Le trajet passa très vite. Nous arrivâmes sur une route droite où un temple semblait flotter sur l’eau. Nous descendîmes de cheval, seul Oktan, Ina et moi-même empruntâmes le pont à pied où nous attendaient une centaine de moines, parmi lesquels se trouvaient les trois moines, à l’entrée. Malgré l’imposante demeure, l'accueil ne fut pas cérémonieux.

Les trois hommes nous avaient préparé une réception chaleureuse et nous aidèrent à nous installer en donnant à chacun de nous une chambre.

Nous devions probablement rester plusieurs jours.

L’endroit était magnifique.
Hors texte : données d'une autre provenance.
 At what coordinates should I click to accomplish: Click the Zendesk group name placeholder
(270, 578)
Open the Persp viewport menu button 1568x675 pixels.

J’appris par la suite que l’architecture représentait symboliquement la rencontre d’Oktan avec les trois moines, par quatre ponts reliés en forme de croix. Était posé en son centre le temple, sur deux étages, symbolisant l’union.

Le niveau d’eau sur lequel semblait reposer la bâtisse était surélevé et maintenu dans un cadre de forme carrée et permettait ainsi d’alimenter l’ensemble des jardins et les forêts avoisinantes.

Le jardin contenait une multitude de plantes parfumées et d’arbres servant à l’élaboration des tisanes. Le parfum très agréable de l’air ambiant était source d’inspiration. Je me laissai transporter par ces senteurs et mon esprit, tout naturellement, me porta vers Ina, dame de vie qui était entrée dans la mienne…

 

 

 

 

 

 

 

 

 

 

 

 

 

 

 

 

 

 

 

 

Méditation

 

« Lorsque je comprends l’autre ».

 

Je reviens vers moi en prenant une inspiration tranquille.

Les yeux fermés, simplement, je m’installe dans ce cycle intérieur.

Lorsque ce moment est entier.

Je tourne mon attention sur une personne proche. Je me dis :« Ce que je ressens réellement de toi … ».

J’écoute ce que je ressens, je ne pense pas.

Je laisse vivre le moment.

Avec l’expérience, j’ai constaté que ce que je ressens est souvent différent de ce que je pense, parfois même le contraire.

Je reste dans ce vécu et j'apprécie profondément le moment.

 

Au début, je commence ce travail avec une personne assez neutre, afin de comprendre l’approche sans me sentir envahi de pensées ou d’émotions trop fortes.

Lorsque tout se mélange, il devient difficile de laisser la place à ce que l’on ressent réellement.

 

Avec la pratique, je pourrai orienter progressivement mon regard vers des personnes avec lesquelles je vis une histoire plus délicate.

Mais je dois d’abord trouver le chemin intérieur. C’est le plus important, sinon l’exercice n’est d’aucune utilité. Au pire, il pourrait aggraver les difficultés, si je les ressasse continuellement, au lieu d’écouter ce que je ressens profondément.